Hydro Group: Exploring the Subsea Cable Market

Thanks to the low oil price, the subsea sector is enduring a challenging period. Operators are being forced to venture into more remote and harsher locations, requiring top tier equipment to meet demanding and dynamic environments.

Systems being deployed require reliable power and communications connections suited to meet these demands. Today, the team at Hydro Group are being asked more and more for increasingly complex composite and physically demanding cable designs, the days have gone when the company was simply asked to provide an underwater electrical connection.

Dynamic Design
Most subsea cables designed and manufactured at Hydro Group’s Aberdeen, Scotland facility incorporate numerous specialist elements such as fibre optics, twisted pairs, triples or quads, Coaxial, VHF and high frequency RF, components.

As subsea equipment is becoming more complex with data management and collection systems transferring significantly higher volumes of information at faster rates the Transmission Characteristics, Low Loss and Shielding requirements need to be addressed in the design and composition of the cables.

To ensure the performance of the designs, increasing use of complex software modelling and analysis tools are employed. Hydro Group engineers routinely utilise packages such as Comsol multiphysics software to model designs and provide virtual realisation of the cable characteristics under a variety of simulated conditions. Transmission characteristics and performance are also simulated with the use of Optem software tools.

Hydro Group regularly incorporates stainless steel tubes, rather than PBT tubes, for all Subsea Cable designs incorporating fibre optics. The benefits of utilising optical fibres contained within stainless steel tubes are primarily two fold –

- the attenuation (signal loss) seen in the fibre due to the compressive forces on the glass is minimised as the stainless steel tube protects from the crushing action of the water pressure on the fibre itself.
- The addition of a hydrogen scavenging/absorbing gel is used within the St/St Tube to prevent the potential darkening of the optical fibres due to the natural ingression of small amounts of hydrogen which are present in these extreme conditions.

Both of these advantages over PBT Tubed fibre optics are deemed crucial in the demanding conditions seen by subsea optical cables.

Mechanical factors are extremely significant in the overall performance of subsea cable designs. Often these present a much higher risk in the reliability and durability of the design than all other constraints. The application of FEA design and modelling tools such as Comsol and Orcaflex allow simulation and analysis of the design to ensure construction and incorporation of components that will meet the dynamic application requirements.

Under Pressure
Understanding the static and dynamic forces that will be applied allow the incorporation of features and components such as Vectran braids and cords for tensile strength in light weight and more flexible applications and Contra Helical steel wire armouring packages where significantly higher mechanical forces will be experienced.
 
Hydro Group recently invested in a new state-of-the-art hydrostatic pressure vessel, which offers a broader range of testing with a more accurate output. The 2.5 by 1.5 metre vessel has the capacity to pressure test large cable assemblies and equipment up to100 bar, simulating depths of 1000 metres below sea level. This complements the suite of existing pressure vessels that allow simulation of depths to 7000 metres of seawater.
 
Housed in the company’s Aberdeen headquarters, the equipment provides Hydro Group with the ability to design and pressure test complete cable assemblies built for deep waters projects, particularly for the subsea and defence industry.

■ Materials provided:
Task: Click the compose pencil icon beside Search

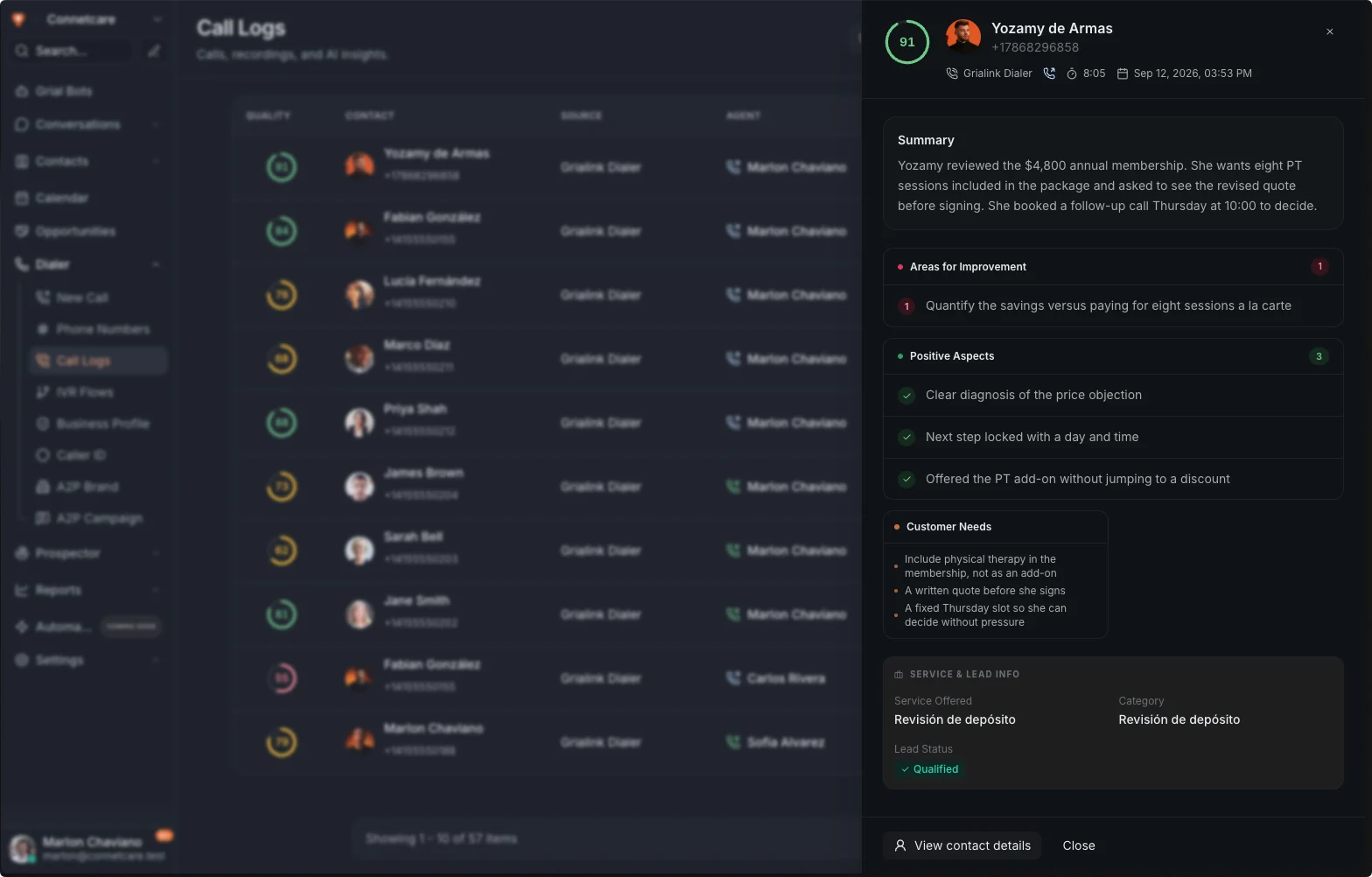Action: pyautogui.click(x=154, y=51)
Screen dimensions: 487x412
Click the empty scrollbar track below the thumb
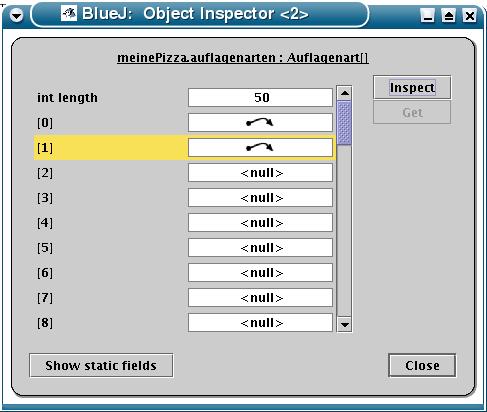pos(345,231)
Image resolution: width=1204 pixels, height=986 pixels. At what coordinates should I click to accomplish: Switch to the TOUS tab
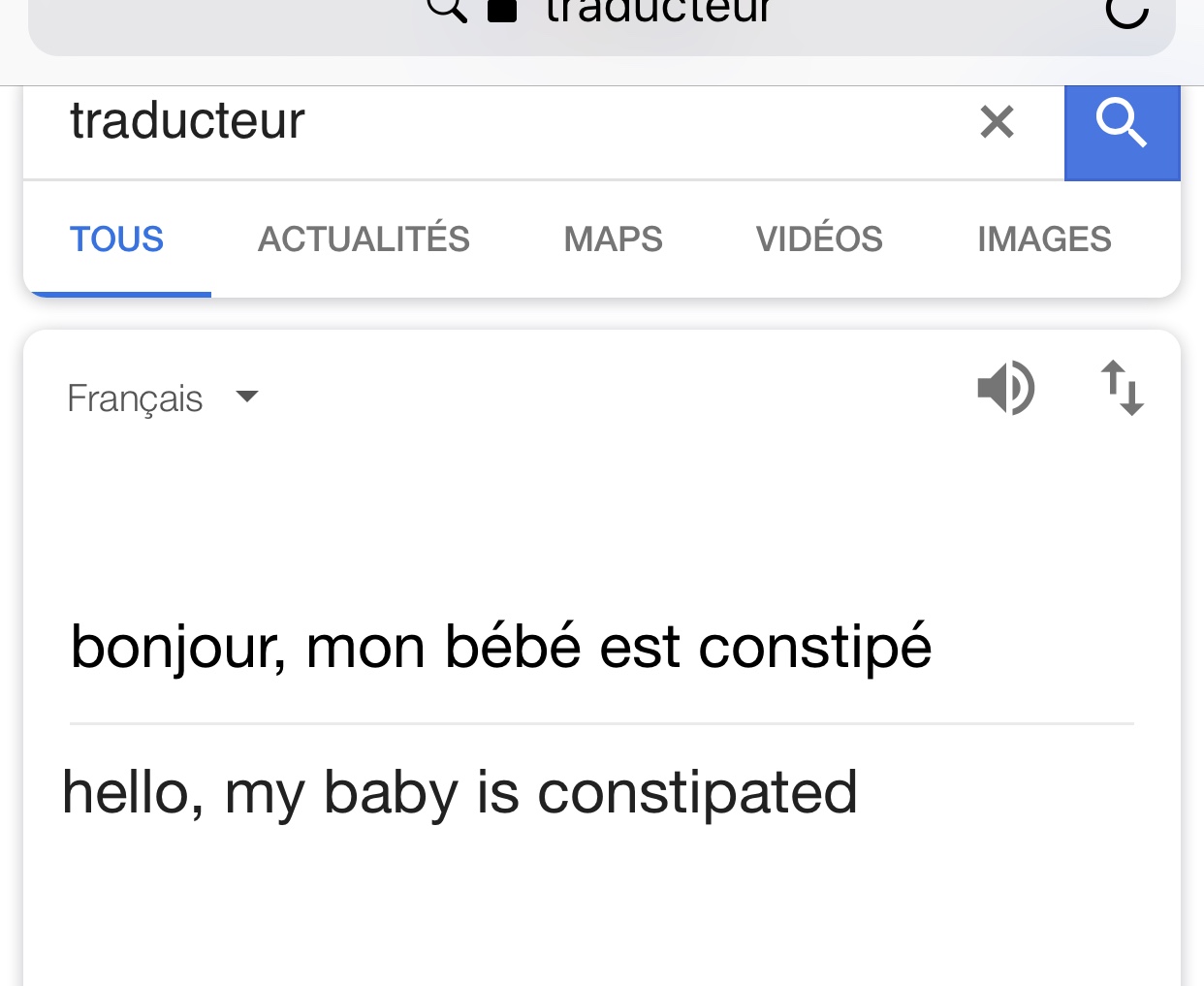[116, 239]
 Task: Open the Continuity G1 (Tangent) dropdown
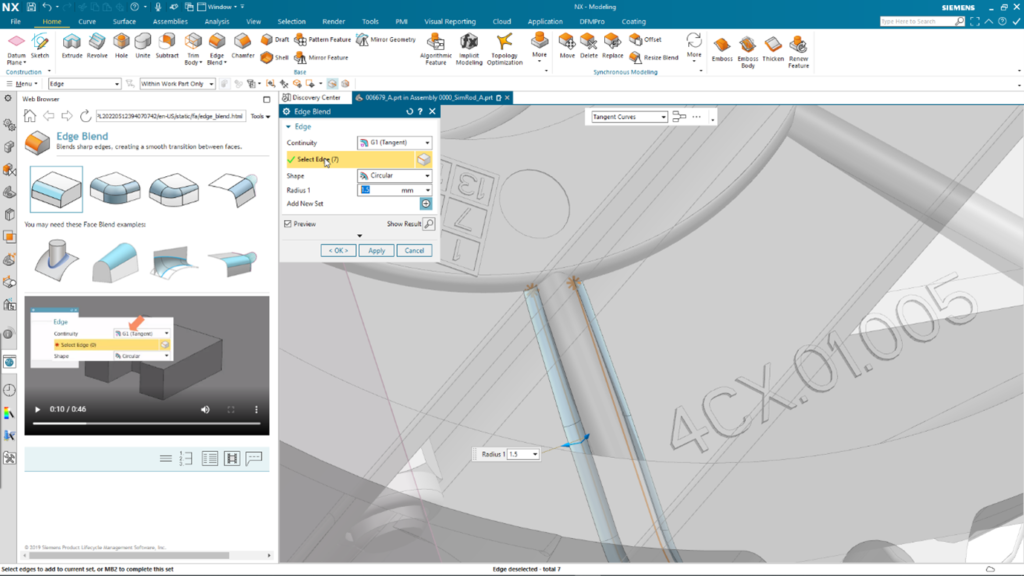point(395,143)
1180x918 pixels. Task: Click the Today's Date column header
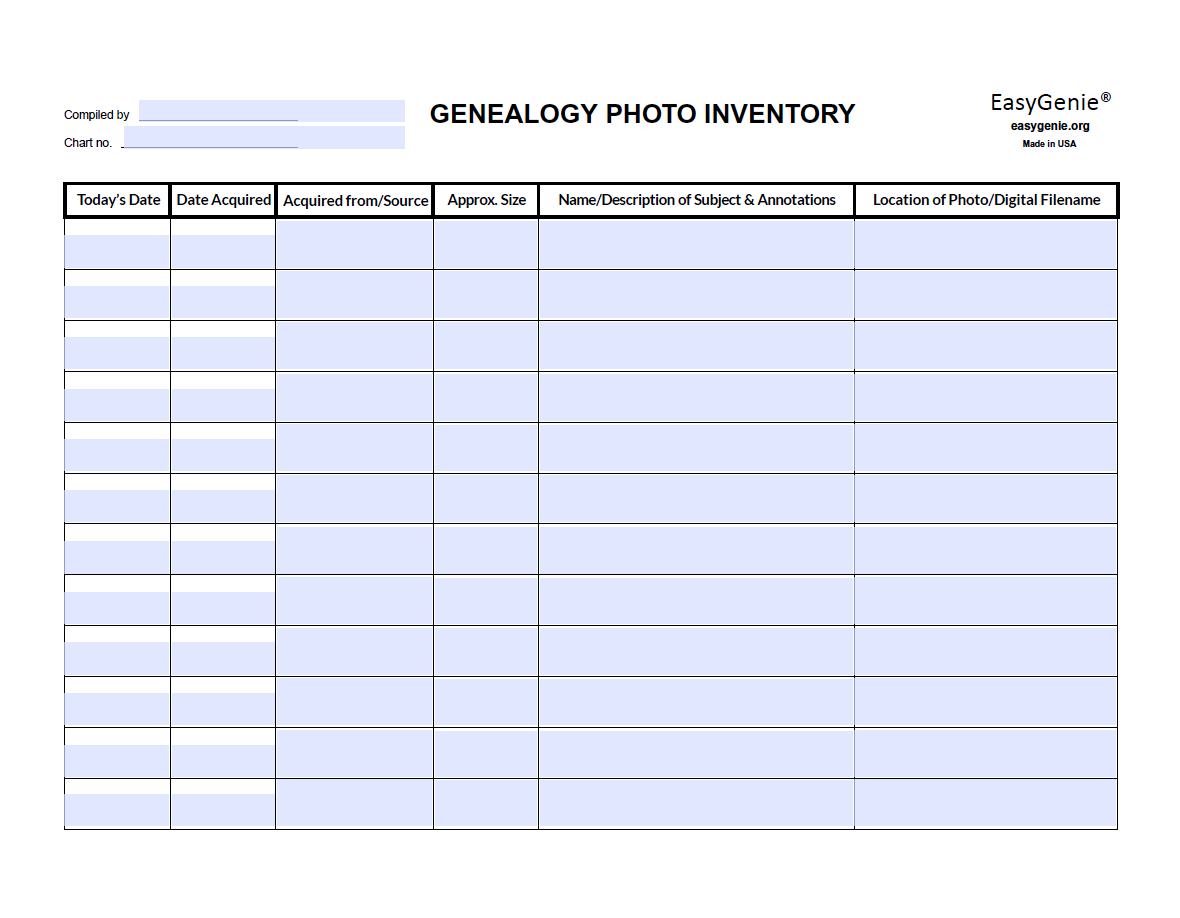tap(118, 200)
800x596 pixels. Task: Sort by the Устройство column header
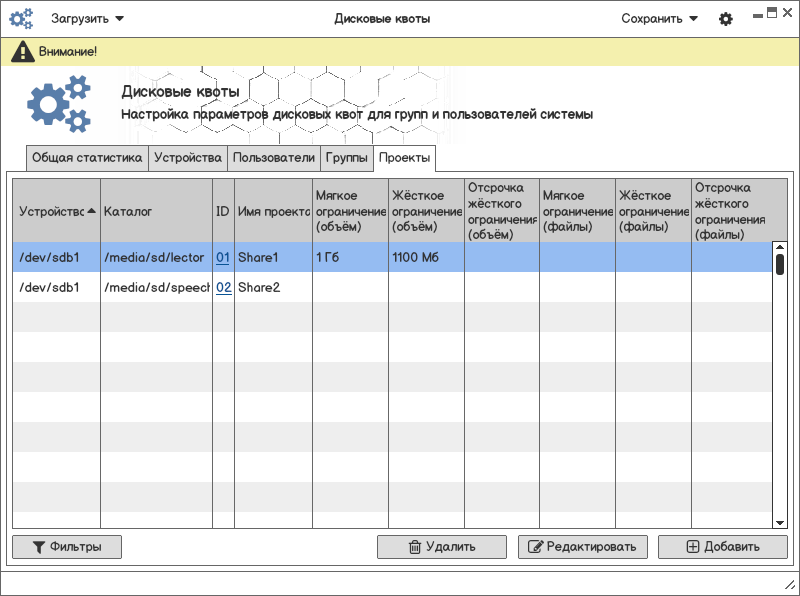pos(57,212)
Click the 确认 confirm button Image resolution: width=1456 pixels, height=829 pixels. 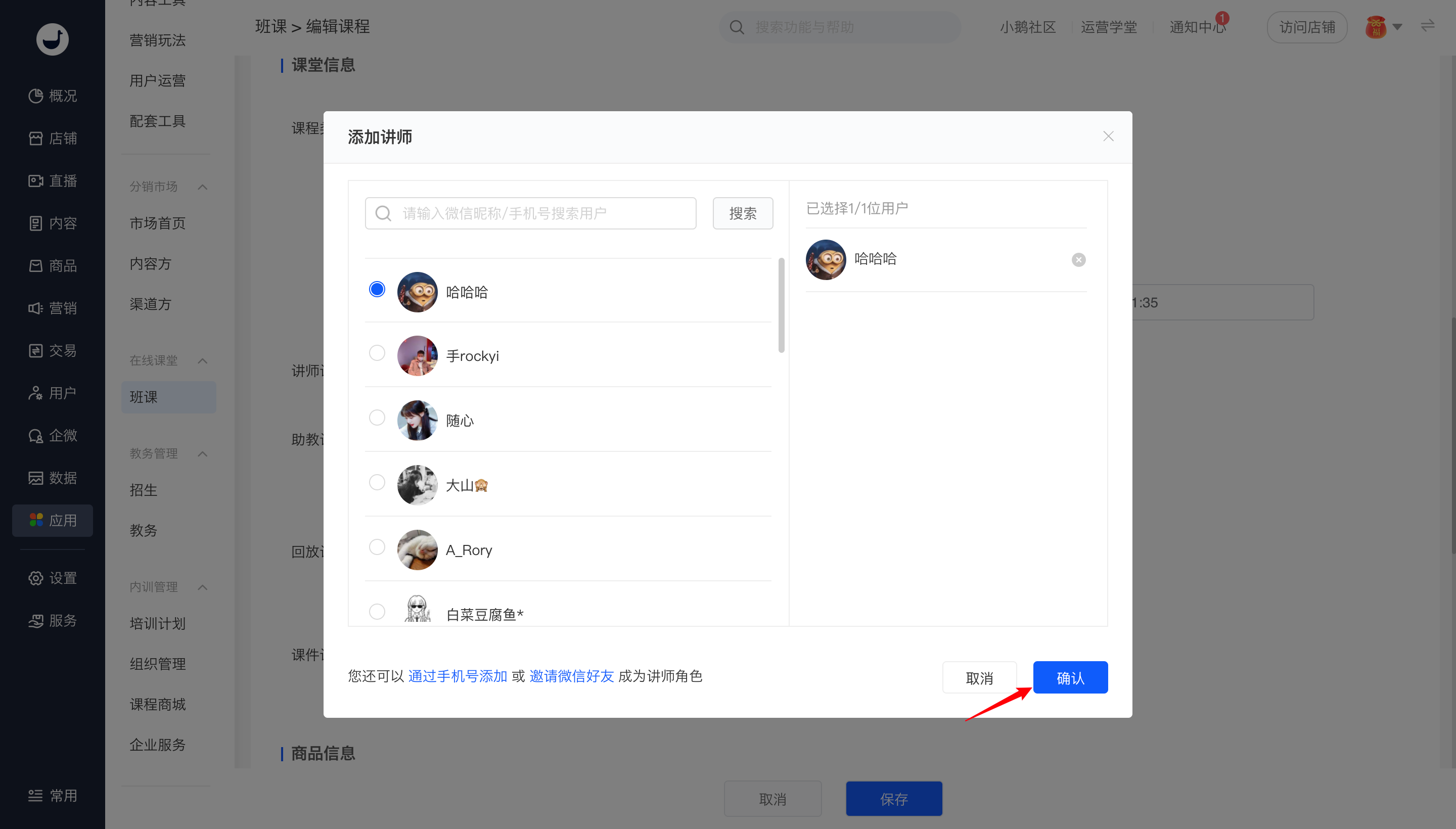(x=1070, y=677)
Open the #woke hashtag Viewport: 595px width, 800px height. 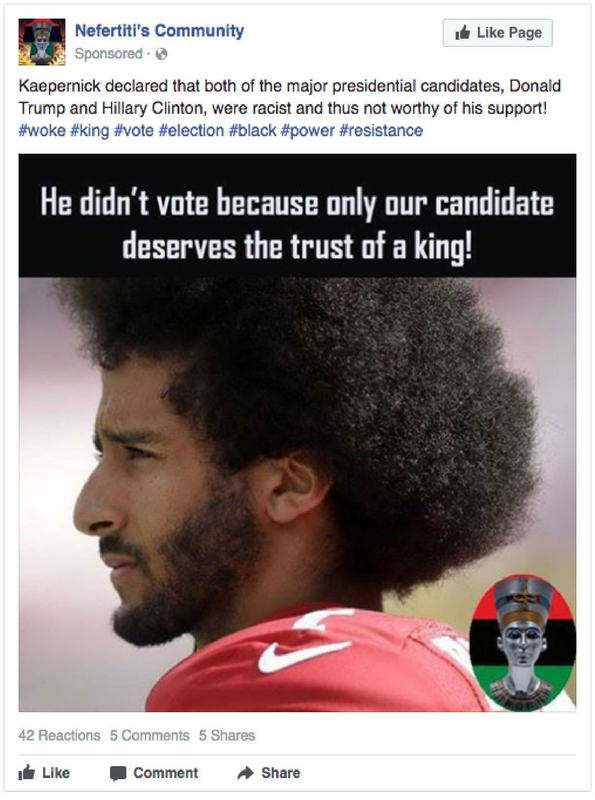42,131
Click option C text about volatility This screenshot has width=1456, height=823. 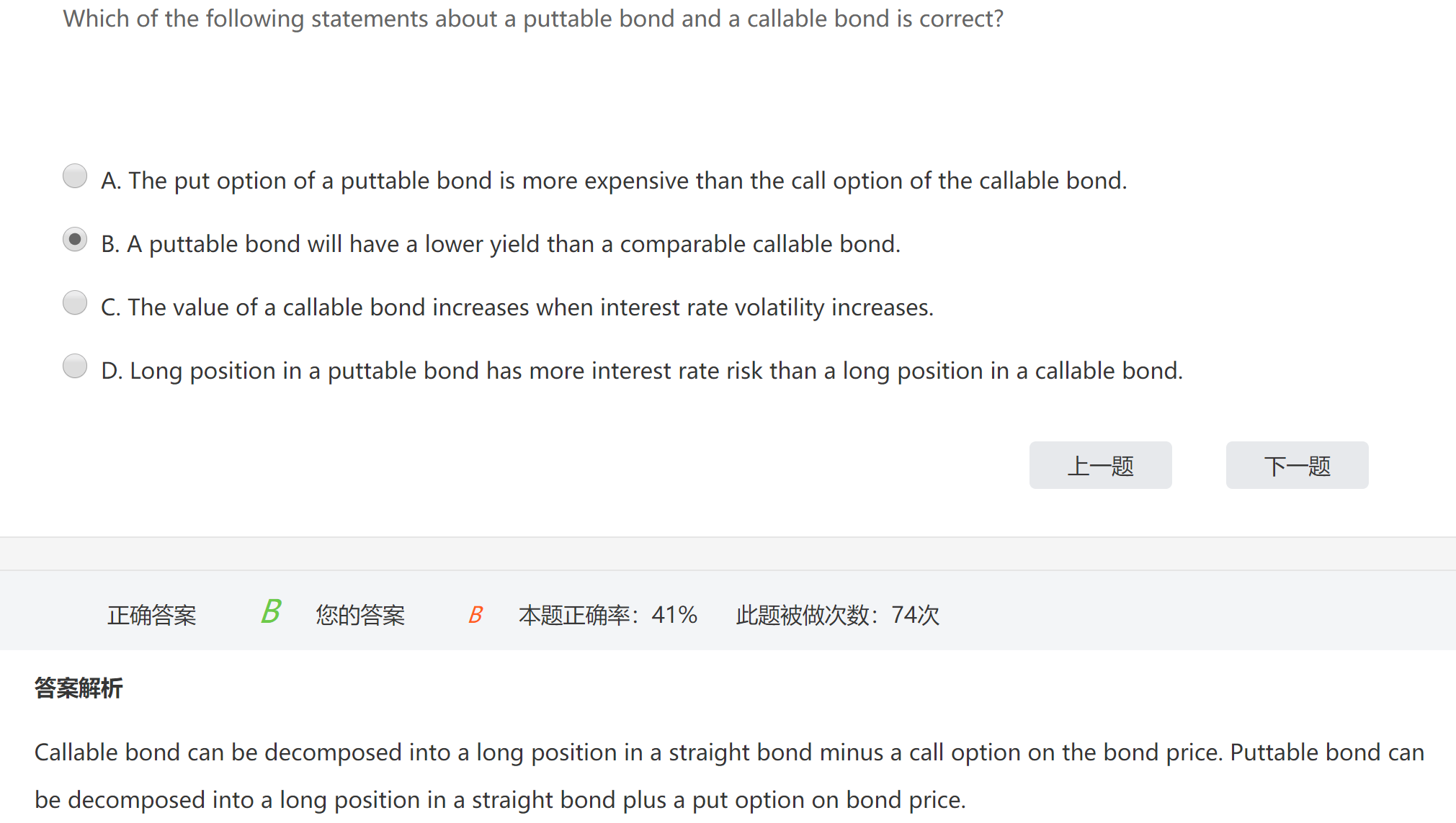[517, 307]
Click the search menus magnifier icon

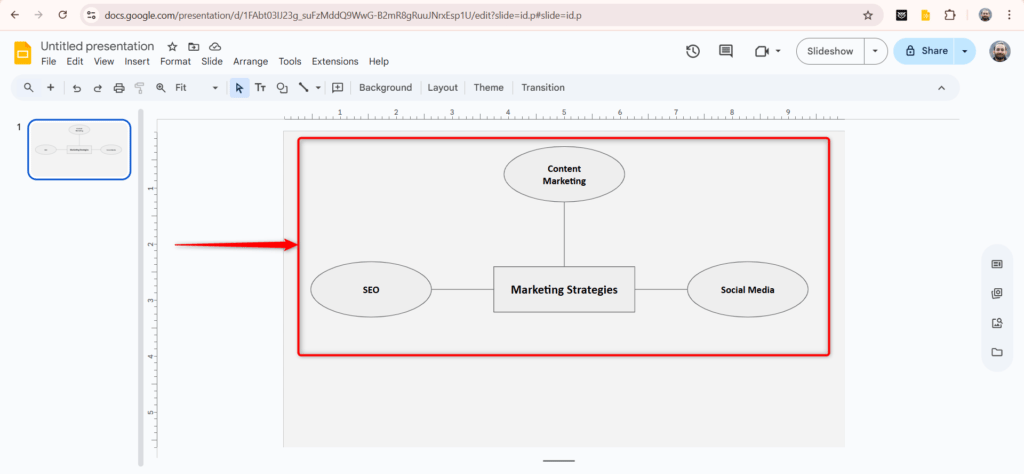(x=29, y=88)
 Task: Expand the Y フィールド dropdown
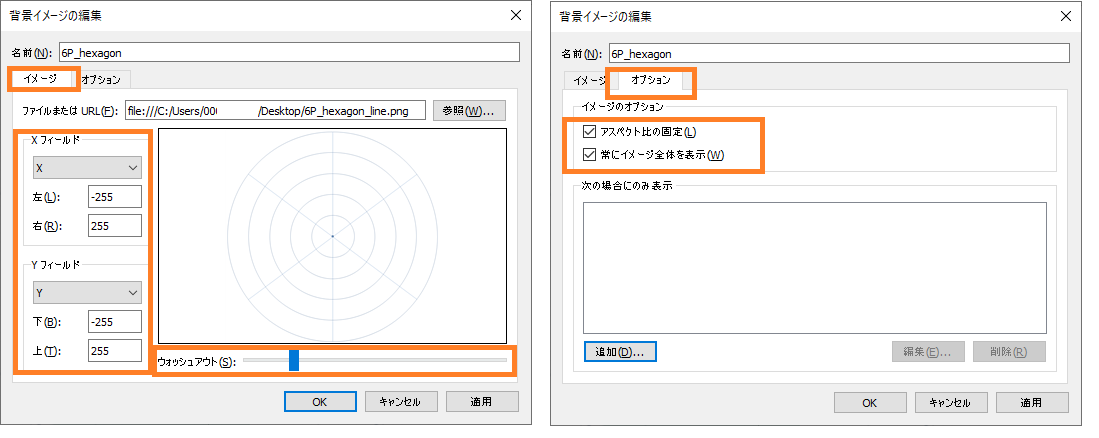tap(87, 292)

■ Task instructions:
- 1) List every software tool named in the article on Hydro Group's subsea cables.
- 2) Reproduce the stretch of rows from the start of the rows through the line that contains "pos(345,231)", requests included, multiplying every coordinate in the answers by 0.8 and rounding to whole numbers with halves rounded up. Leave the pictures out.

■ Outputs:
- 1) Comsol multiphysics software, Optem software tools, Orcaflex

- 2)
Task: Click the compose pencil icon beside Search

Action: pyautogui.click(x=123, y=41)
Screen dimensions: 487x412
Click the empty scrollbar track below the thumb
pos(276,185)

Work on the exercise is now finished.